The main differentiation is from other diseases that can cause glycosuria, such as temporary glycosuria in infants due to severe infections or trauma, renal glycosuria caused by a decreased renal threshold for glucose excretion, and glycosuria in hyperthyroidism. In these cases, fasting blood glucose and glucose tolerance tests are normal. When diabetic children experience unconsciousness, the following conditions should be distinguished:

  1. Ketoacidosis unconsciousness: This is a common and severe complication, particularly in younger children. It can be the initial symptom of diabetes or occur due to insufficient insulin dosage or secondary infections or trauma. Symptoms include anorexia, nausea, vomiting, abdominal pain, severe dehydration, and acidosis. Blood glucose is elevated, blood pH decreases, blood HCO3- decreases, blood ketones may exceed 200 mg/dl, serum sodium and chloride ions are low, and serum potassium decreases after fluid infusion. Urine ketones are strongly positive.

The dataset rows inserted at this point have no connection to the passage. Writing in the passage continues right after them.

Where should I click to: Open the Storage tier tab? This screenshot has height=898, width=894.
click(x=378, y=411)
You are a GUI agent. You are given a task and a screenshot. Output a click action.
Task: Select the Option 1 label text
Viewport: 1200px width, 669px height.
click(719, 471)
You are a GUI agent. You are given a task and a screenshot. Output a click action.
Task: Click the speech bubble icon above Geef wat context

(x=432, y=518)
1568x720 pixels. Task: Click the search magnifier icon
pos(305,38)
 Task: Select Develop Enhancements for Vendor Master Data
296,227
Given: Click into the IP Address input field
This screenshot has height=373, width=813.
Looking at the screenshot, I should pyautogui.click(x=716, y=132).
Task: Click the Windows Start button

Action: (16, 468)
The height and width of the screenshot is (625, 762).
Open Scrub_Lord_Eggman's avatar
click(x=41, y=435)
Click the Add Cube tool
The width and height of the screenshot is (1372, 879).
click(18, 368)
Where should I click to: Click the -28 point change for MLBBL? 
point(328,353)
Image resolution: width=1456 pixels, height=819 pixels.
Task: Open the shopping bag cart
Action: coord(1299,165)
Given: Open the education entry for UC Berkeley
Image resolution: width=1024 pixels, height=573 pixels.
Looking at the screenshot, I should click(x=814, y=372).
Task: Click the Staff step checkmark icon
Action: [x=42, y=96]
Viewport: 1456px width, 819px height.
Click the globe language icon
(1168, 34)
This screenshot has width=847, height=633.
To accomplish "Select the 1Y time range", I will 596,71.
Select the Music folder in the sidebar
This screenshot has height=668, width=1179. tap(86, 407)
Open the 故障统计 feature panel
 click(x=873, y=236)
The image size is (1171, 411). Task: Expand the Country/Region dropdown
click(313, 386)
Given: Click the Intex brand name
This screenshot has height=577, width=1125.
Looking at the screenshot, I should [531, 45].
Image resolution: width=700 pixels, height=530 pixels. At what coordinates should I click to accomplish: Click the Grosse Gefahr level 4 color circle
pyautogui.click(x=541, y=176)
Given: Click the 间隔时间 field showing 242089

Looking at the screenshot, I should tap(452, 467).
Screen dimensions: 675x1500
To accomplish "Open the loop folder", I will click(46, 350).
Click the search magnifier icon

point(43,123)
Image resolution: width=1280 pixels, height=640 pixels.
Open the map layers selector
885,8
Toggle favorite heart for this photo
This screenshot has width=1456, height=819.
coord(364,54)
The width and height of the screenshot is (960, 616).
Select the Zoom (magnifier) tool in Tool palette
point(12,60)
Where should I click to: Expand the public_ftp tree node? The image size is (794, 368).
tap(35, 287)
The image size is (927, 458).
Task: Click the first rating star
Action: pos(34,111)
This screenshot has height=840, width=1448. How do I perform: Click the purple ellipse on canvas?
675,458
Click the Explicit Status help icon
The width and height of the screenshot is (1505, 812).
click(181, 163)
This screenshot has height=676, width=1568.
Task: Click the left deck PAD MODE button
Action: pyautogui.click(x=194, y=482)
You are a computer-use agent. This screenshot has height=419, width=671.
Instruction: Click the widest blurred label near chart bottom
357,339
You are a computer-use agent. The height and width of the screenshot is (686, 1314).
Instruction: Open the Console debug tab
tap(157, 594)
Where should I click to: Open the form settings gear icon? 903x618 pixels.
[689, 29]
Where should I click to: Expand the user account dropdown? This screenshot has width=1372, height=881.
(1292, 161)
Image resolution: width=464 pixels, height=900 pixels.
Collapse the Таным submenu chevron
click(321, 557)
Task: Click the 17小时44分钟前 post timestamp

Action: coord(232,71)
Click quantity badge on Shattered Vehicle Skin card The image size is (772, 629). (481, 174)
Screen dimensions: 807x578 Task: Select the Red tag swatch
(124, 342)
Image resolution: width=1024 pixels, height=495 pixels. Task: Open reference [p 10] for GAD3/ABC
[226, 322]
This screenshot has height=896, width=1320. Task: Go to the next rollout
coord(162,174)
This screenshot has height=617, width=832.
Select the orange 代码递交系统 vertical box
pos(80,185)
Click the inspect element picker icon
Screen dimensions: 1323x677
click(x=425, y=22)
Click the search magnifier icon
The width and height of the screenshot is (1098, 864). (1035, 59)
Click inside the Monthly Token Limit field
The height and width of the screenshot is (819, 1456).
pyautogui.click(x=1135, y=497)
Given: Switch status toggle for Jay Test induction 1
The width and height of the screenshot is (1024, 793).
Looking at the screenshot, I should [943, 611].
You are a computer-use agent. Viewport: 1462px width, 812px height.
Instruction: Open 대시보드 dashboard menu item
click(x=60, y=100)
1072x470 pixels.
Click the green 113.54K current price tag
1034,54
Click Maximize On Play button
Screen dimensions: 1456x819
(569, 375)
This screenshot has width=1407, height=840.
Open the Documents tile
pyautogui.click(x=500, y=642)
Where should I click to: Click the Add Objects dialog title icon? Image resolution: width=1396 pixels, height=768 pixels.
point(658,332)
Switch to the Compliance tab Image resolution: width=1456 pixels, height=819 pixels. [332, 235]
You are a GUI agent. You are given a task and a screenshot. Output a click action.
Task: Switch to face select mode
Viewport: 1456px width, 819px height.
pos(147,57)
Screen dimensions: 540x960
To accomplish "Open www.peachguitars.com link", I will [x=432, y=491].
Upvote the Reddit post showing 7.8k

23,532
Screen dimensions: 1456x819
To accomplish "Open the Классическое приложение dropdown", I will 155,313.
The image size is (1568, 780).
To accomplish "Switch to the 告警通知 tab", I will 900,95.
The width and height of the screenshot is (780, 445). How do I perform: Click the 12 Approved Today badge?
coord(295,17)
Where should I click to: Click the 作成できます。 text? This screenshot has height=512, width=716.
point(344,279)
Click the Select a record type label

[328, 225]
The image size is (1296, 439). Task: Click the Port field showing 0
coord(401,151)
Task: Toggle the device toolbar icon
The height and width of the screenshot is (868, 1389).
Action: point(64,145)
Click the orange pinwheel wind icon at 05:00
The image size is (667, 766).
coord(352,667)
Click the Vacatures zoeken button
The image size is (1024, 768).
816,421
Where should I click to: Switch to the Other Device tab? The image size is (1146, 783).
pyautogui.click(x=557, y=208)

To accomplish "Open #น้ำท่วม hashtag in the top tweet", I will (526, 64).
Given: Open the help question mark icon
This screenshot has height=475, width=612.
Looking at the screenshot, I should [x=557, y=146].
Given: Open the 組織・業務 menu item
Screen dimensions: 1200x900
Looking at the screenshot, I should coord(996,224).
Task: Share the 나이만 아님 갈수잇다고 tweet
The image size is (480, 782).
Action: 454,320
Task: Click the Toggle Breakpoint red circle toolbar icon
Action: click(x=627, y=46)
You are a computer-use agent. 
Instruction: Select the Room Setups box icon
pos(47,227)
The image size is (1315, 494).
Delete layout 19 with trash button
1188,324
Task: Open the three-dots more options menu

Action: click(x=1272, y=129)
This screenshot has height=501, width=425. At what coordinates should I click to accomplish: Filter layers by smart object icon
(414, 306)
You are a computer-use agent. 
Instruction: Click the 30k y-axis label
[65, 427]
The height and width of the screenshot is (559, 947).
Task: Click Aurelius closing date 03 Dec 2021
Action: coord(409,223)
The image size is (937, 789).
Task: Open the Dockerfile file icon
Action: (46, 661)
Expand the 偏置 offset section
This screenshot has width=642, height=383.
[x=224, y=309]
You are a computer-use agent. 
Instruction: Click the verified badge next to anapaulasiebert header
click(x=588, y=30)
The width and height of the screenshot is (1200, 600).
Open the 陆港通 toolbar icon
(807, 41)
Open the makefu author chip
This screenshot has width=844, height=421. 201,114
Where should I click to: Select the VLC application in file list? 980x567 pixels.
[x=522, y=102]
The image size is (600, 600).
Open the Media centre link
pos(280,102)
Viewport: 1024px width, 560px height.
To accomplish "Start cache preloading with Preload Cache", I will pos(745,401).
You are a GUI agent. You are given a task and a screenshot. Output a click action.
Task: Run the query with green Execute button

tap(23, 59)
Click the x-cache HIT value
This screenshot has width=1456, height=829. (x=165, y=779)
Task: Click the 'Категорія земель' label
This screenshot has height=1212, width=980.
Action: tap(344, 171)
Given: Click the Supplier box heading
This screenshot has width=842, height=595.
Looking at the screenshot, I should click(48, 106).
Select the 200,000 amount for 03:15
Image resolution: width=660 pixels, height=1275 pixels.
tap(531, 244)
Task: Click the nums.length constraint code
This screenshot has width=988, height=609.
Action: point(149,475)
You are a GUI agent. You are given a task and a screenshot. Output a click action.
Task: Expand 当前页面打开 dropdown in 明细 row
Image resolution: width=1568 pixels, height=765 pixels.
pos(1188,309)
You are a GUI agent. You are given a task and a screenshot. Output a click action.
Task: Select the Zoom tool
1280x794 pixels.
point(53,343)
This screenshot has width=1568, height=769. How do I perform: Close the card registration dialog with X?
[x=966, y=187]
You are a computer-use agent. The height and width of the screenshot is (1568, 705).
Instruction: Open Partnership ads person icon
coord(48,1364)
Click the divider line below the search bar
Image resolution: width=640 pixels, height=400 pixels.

  2. Hyperosmolar unconsciousness: Blood glucose is extremely high, plasma osmolality is significantly elevated, but urine ketones are negative.
  3. Hypoglycemic unconsciousness: Caused by excessive insulin injection, symptoms include hunger, pallor, cold sweating, unconsciousness, and spasms, with a significant drop in blood glucose. For children with long-standing diabetes, attention should be paid to the following complications: diabetic dwarfism (Mauriac syndrome), white internal visual obstruction, diabetic nephropathy, retinal membrane lesions, peripheral neuropathy, joint lesions, stirred pulse atherosclerosis, skin changes, etc.